By Alexa Erickson | Collective Evolution
Though it’s been publicized that humanity requires pesticides to avoid world hunger, a new report by United Nations food and pollution experts says this is actually a myth.
That report calls out corporations that manufacture pesticides, accusing them of “systematic denial of harms,” “aggressive, unethical marketing,” and swaying governments to stop reforms and global pesticide restrictions from passing. According to the report, pesticides have “catastrophic impacts on the environment, human health and society as a whole.” And despite all their harm, pesticides do nothing to help world hunger.

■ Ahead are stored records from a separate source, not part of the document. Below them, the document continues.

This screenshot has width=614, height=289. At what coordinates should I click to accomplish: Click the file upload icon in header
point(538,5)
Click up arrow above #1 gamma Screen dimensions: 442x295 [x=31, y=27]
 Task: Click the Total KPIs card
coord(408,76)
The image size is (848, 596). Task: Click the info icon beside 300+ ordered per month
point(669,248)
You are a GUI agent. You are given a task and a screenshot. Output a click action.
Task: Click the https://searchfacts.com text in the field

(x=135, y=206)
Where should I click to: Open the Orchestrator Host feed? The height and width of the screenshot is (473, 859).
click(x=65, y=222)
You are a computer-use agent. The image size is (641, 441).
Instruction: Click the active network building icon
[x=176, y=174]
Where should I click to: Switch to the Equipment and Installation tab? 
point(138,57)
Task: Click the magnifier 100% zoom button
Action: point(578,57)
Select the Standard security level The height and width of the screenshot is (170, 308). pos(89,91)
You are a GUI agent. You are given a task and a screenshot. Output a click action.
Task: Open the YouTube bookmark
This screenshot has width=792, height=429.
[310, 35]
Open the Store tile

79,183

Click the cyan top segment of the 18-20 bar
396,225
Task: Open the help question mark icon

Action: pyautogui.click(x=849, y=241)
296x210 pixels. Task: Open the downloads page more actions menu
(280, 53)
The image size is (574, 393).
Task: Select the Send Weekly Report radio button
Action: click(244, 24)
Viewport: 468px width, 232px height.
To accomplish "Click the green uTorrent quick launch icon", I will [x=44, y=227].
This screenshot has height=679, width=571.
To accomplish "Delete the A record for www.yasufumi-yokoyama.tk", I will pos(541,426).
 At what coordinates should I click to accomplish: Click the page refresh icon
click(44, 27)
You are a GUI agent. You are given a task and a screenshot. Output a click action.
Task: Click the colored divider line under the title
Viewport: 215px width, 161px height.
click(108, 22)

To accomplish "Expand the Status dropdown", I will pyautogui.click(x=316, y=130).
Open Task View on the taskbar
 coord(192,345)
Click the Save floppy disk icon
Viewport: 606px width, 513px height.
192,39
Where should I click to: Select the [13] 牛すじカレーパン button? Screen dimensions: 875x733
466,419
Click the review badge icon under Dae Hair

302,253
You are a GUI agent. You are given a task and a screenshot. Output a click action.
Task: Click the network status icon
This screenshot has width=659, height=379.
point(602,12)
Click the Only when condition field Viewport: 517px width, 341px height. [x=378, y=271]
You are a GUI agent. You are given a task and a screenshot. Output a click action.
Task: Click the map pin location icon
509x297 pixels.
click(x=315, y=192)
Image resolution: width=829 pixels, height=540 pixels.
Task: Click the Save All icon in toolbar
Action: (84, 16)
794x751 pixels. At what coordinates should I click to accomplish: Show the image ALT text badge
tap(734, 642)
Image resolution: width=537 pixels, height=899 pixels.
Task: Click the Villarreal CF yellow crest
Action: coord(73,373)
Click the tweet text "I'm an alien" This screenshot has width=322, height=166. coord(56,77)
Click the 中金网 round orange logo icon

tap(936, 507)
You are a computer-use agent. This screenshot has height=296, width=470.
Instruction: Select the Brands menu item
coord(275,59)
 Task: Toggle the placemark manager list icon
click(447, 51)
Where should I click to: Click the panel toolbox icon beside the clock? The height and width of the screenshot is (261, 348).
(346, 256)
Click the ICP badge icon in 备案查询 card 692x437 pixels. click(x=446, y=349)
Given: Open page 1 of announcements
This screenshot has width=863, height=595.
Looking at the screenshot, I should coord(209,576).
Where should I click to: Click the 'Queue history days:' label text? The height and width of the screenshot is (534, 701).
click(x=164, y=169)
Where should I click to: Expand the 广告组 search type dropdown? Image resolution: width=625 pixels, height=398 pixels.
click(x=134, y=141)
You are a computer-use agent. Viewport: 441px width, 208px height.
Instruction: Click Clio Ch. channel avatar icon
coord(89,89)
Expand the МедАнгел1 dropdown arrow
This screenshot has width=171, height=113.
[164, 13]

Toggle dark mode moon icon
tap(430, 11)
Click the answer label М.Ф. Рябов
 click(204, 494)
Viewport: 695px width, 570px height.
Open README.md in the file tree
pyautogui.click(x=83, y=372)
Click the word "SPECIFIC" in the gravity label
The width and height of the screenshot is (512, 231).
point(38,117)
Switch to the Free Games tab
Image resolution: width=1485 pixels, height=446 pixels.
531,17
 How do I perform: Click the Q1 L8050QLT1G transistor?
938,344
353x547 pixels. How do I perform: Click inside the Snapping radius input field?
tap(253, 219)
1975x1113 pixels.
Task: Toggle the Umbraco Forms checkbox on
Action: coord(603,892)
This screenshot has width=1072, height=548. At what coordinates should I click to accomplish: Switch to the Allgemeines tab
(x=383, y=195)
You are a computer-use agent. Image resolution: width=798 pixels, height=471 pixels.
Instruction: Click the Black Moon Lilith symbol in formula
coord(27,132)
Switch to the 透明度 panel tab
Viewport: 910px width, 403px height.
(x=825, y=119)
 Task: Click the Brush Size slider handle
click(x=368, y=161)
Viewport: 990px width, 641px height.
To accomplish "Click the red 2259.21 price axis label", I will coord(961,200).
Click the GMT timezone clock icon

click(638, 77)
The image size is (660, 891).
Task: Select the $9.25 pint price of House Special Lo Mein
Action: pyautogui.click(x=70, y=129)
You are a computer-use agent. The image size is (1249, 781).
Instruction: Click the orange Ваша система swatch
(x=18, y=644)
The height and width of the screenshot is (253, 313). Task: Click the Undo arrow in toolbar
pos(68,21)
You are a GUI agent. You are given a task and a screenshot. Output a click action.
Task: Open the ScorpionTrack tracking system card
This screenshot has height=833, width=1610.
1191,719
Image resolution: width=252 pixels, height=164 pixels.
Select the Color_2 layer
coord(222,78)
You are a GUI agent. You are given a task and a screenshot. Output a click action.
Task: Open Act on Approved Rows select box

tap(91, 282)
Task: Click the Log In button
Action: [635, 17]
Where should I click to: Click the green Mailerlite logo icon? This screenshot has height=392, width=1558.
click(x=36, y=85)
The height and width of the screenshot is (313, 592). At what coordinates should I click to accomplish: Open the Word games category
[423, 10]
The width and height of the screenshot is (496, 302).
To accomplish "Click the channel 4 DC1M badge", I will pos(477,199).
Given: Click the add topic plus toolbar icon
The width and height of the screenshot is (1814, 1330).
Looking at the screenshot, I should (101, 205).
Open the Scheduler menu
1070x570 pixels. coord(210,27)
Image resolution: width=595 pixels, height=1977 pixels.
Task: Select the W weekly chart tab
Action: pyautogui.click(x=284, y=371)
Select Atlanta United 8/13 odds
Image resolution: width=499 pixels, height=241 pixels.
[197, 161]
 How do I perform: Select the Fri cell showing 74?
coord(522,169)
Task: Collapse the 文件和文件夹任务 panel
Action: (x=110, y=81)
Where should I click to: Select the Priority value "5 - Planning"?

By 2050, the world’s population will reportedly increase by 2 billion people. Considering it’s estimated that about 795 million people of the 7.3 billion people in the world, or one in nine, were suffering from chronic undernourishment in 2014-2016, that projection should disquiet us all. If we are on track to see 9 billion people living on Earth in 2050, world hunger stands to become an even greater problem.
The pesticide industry’s response to such a concern is an argument that its market is an essential part of ensuring sufficient food supplies.
“It is a myth,” said Hilal Elver, the UN’s special rapporteur on the right to food. “Using more pesticides is nothing to do with getting rid of hunger. According to the UN Food and Agriculture Organization (FAO), we are able to feed 9 billion people today. Production is definitely increasing, but the problem is poverty, inequality and distribution.”
According to Elver, many of the pesticides used are on commodity crops like palm oil and soy, not foods necessary for treating world hunger. “The corporations are not dealing with world hunger, they are dealing with more agricultural activity on large scales.”